The frenzied sign up to the US streaming media platform Netflix increased traffic on iiNet’s network, Australia’s second largest internet service provider with more than 1.3 million customers, by 25% in less than one month.
“We rolled out the red carpet for Netflix,” Mark Dioguardi, iiNet’s chief technology officer, told Business Insider.
His customers wanted to subscribe to Netflix and watch without worrying about extra charges, so that’s what they were given, an uncapped data deal to view Netflix.
Netflix, which launched on March 24, hasn’t yet revealed subscriber numbers but demand was forecast to be high because many Australians had already signed up before the local launch using services to get around geo-blocking.

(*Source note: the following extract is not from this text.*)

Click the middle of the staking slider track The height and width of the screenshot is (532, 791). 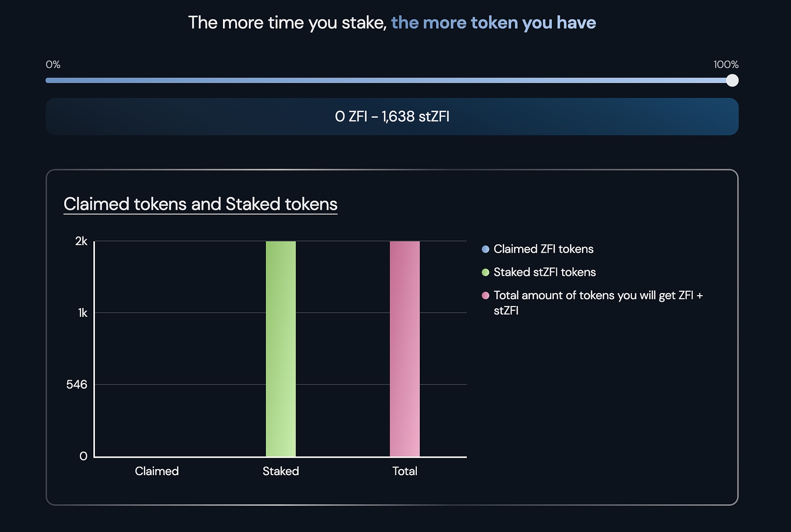(389, 81)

Optus, another ISP offering uncapped watching of Netfix via its network, won’t say exactly what’s happening to its network.
Dioguardi at iiNet says he expects Netflix usage to keep growing. Some experts say it will eventually represent one-third to 50% of traffic.

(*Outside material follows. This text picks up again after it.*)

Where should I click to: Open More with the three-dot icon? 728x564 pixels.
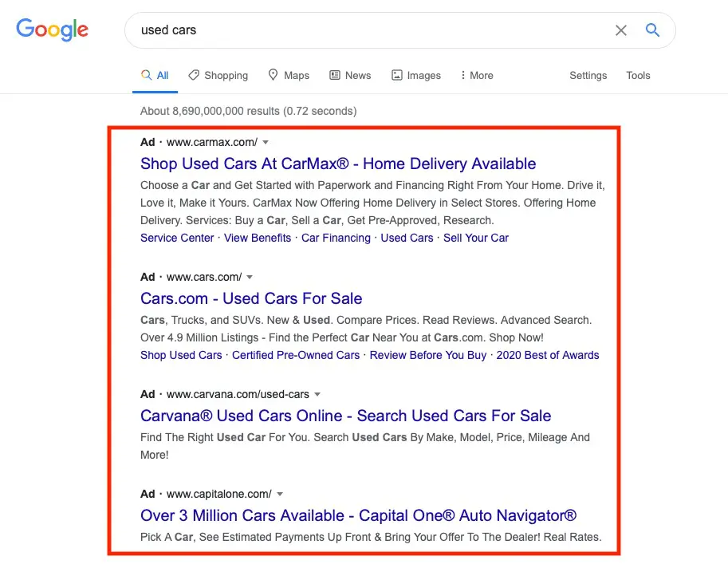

“It now almost totally exceeds the total of all Youtube and Apple content across our whole network and that’s in 28 days,” he says.

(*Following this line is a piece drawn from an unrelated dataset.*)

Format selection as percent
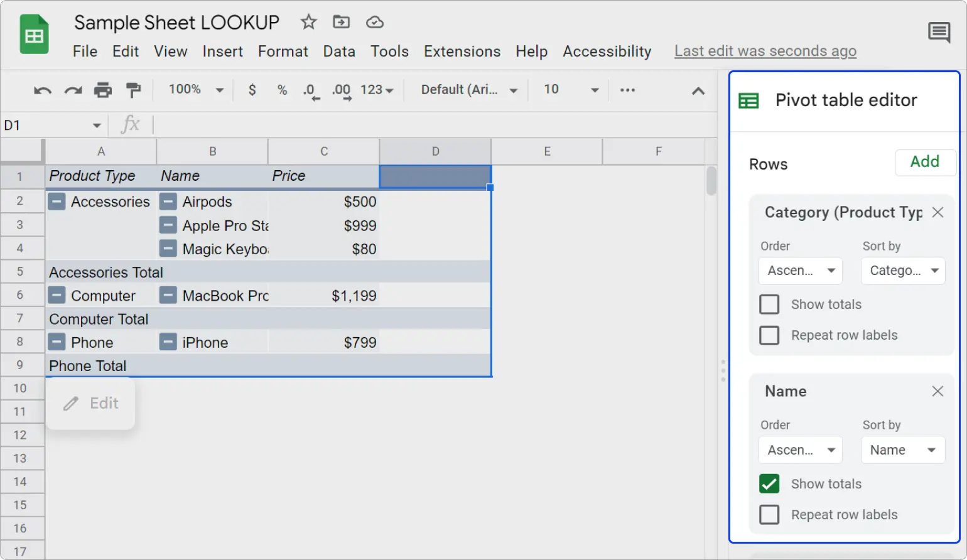click(282, 90)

“We would expect to do that sort of growth on our network normally in about nine months. There really is a new trajectory of growth.”
And has that affected internet speed on iiNet?
“Most of our network is highly scaleable … and it’s got plenty of capacity,” he says. “That’s why you’re seeing the traffic just grow and grow and grow on our network.
“There are small pockets of our customers sitting on skinnier pipes … but that’s a small amount and getting less and less every day. I think we’re doing very well to support the traffic and we’re getting better at it every day. Our networks will scale up to stay ahead of the demand.”
Streaming media is growing on other platforms including Quickflix, the ASX-listed Australian streaming media and DVD rental service.
It says business has improved since competitors Netflix and Stan, the $100 million Fairfax Media and Nine entertainment joint venture, launched.
“Streaming is taking off in Australia and New Zealand and the newly competitive environment, with increased mainstream advertising and promotion, is increasing overall demand,” said CEO Stephen Langsford, announcing March quarter results.
The Perth-based company says it recorded a 6% rise in paying customers to 123,553 by the end of March. And the volume streamed was 34% higher than the previous quarter. Quickflix now streams more than one million hours a month, almost double that of a year ago.
Revenue for the March quarter was steady at $5 million. Expenses were down 3% to $5.8 million. The company has cash at the bank of $1.3 million.